La ratification du protocole de l’OMS permettra ainsi à la RDC de renforcer sa capacité à combattre ces organisations qui tirent profit du trafic de produits non déclarés. En réduisant les opportunités offertes aux contrebandiers et aux fabricants clandestins, les autorités espèrent porter un coup significatif à l’économie souterraine qui fragilise l’État et alimente diverses formes de criminalité.

Cette nouvelle législation constitue donc un instrument de sécurité économique autant qu’un outil de protection de la santé publique.

Une RDC davantage alignée sur les standards internationaux

Par cette promulgation, la République démocratique du Congo rejoint le cercle des nations engagées dans la mise en œuvre des normes internationales de lutte contre le commerce illicite des produits du tabac.

Cette adhésion renforce la crédibilité du pays sur la scène internationale et démontre sa volonté de respecter les engagements multilatéraux destinés à promouvoir une économie plus saine, plus transparente et plus compétitive.

Elle traduit également l’ambition des autorités congolaises de faire de la bonne gouvernance un pilier central de l’action publique, en consolidant les instruments juridiques nécessaires à la protection des intérêts de la nation.

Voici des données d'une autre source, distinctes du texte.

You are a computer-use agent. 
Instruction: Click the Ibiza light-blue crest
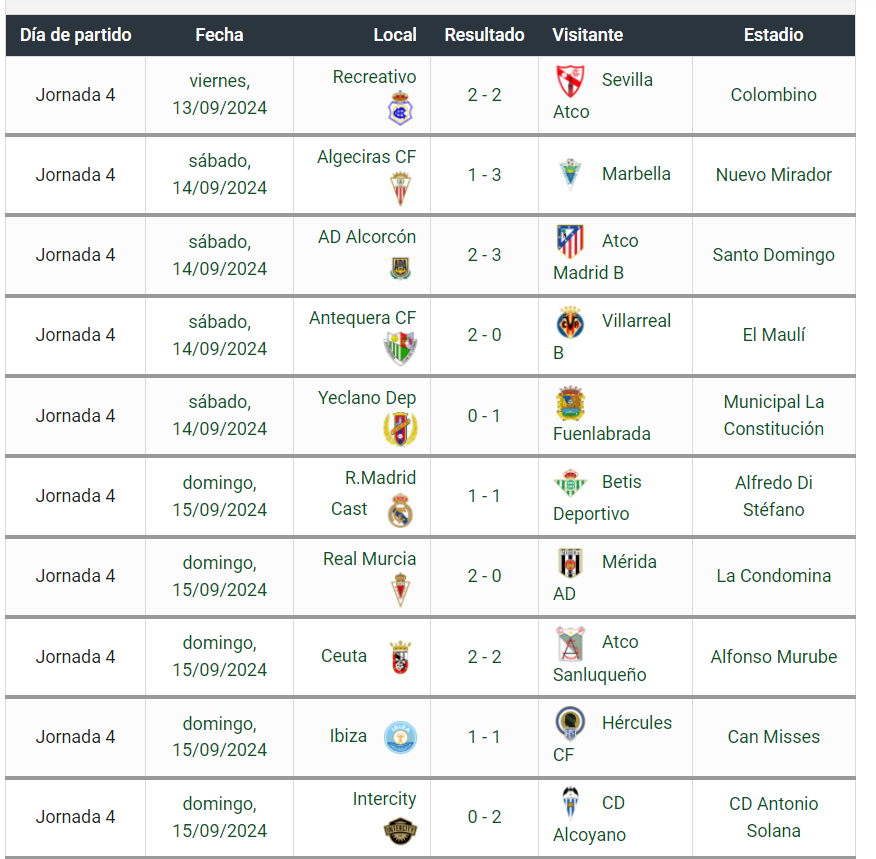click(x=400, y=737)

Une décision stratégique du Chef de l’État

La promulgation de cette loi par le Président Félix Tshisekedi apparaît comme une décision stratégique qui combine impératifs économiques, exigences sécuritaires et respect des engagements internationaux.

En dotant la RDC d’un arsenal juridique plus robuste contre la contrebande du tabac, le Chef de l’État confirme sa détermination à défendre les ressources nationales, à lutter contre les réseaux criminels et à promouvoir une gouvernance moderne au service du développement.

À travers cette avancée majeure, la République démocratique du Congo franchit une nouvelle étape vers un contrôle plus efficace de son économie et une meilleure préservation des intérêts du Trésor public, dans la perspective d’un avenir fondé sur la transparence, la légalité et la prospérité collective.